His funeral, already once delayed, has seen a revisioning — or at least a remembrance — of Nigeria's bloody civil war in a country where an almost collective amnesia about the event still exists. President Goodluck Jonathan has repeatedly mentioned Ojukwu and his legacy, something previous unheard of. Ojukwu's coffin also has been transported around the country under a military honor guard.
For his family, that honor means a lot after seeing much of the family's wealth confiscated at the end of the civil war and Ojukwu living in exile for more than a decade.
"He was a passionate man who wanted very much to leave his footprints in the history of his country," his brother Lotanna Ojukwu said.
The roots of Biafra came from a 1966 coup in Nigeria, a former British colony that had gained independence only six years earlier. The coup, led primarily by army officers from the Igbo ethnic group from Nigeria's southeast, saw soldiers shoot and kill Prime Minister Abubakar Tafawa Balewa, a northerner, as well as the premier of northern Nigeria, Ahmadu Bello.
The coup failed, but the country still fell under military control. Northerners, angry about the death of its leaders, attacked Igbos living there. As many as 10,000 people died in resulting riots.

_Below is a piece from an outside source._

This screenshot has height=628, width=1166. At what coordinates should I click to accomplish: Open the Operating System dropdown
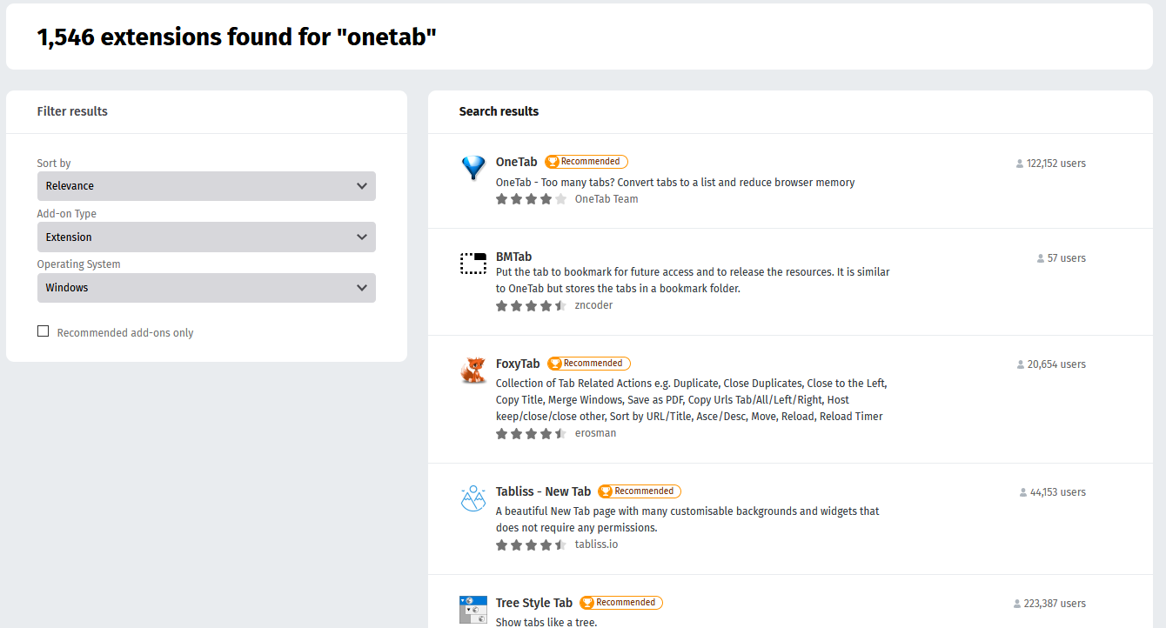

Many Igbos fled back to Nigeria's southeast, their traditional home.
Ojukwu, then 33, served as the military governor for the southeast. The son of a knighted millionaire, Ojukwu studied history at Oxford and attended a military officer school in Britain. In 1967, he declared the largely Igbo region — including part of the oil-rich Niger Delta — as the Republic of Biafra. The new republic used the name of the Atlantic Ocean bay to its south, its flag a rising sun set against a black, green and red background.

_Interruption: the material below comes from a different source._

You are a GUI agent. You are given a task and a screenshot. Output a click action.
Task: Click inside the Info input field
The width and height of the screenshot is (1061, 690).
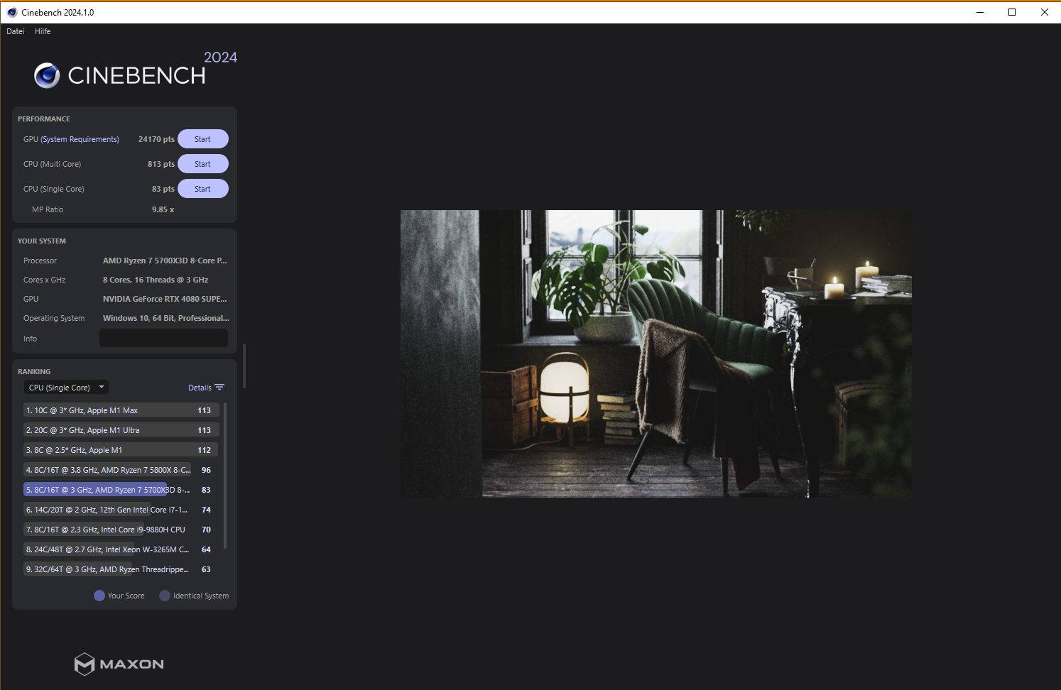coord(163,338)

The announcement sparked 31 months of fierce fighting between the breakaway republic and Nigeria. Under Gen. Yakubu "Jack" Gowon, Nigeria adopted the slogan "to keep Nigeria one is a task that must be done" and moved to reclaim a region vital to the country's finances.

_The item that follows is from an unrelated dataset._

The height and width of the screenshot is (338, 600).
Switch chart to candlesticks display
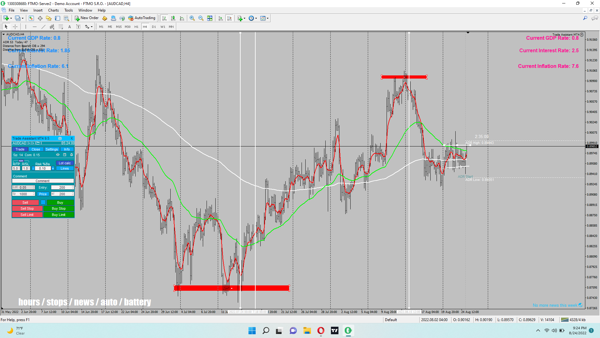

Despite several pushes by Biafran troops, Nigerian forces slowly strangled Biafra into submission. Caught in the middle were Igbo refugees increasingly pushed back as the front lines fell. The region, long reliant on other regions of Nigeria for food, saw massive food shortages despite international aid.
The enduring images, seen on television and in photographs, show starving Biafran children with distended stomachs and stick-like arms. Many died as hunger became a weapon wielded by both sides.
Nigeria's Igbo people have since been largely marginalized in the country's politics, despite being one of the nation's top ethnic groups. Many hope for that to change in the upcoming 2015 presidential election, as there's been discussion about the nation's ruling party picking an Igbo as its candidate.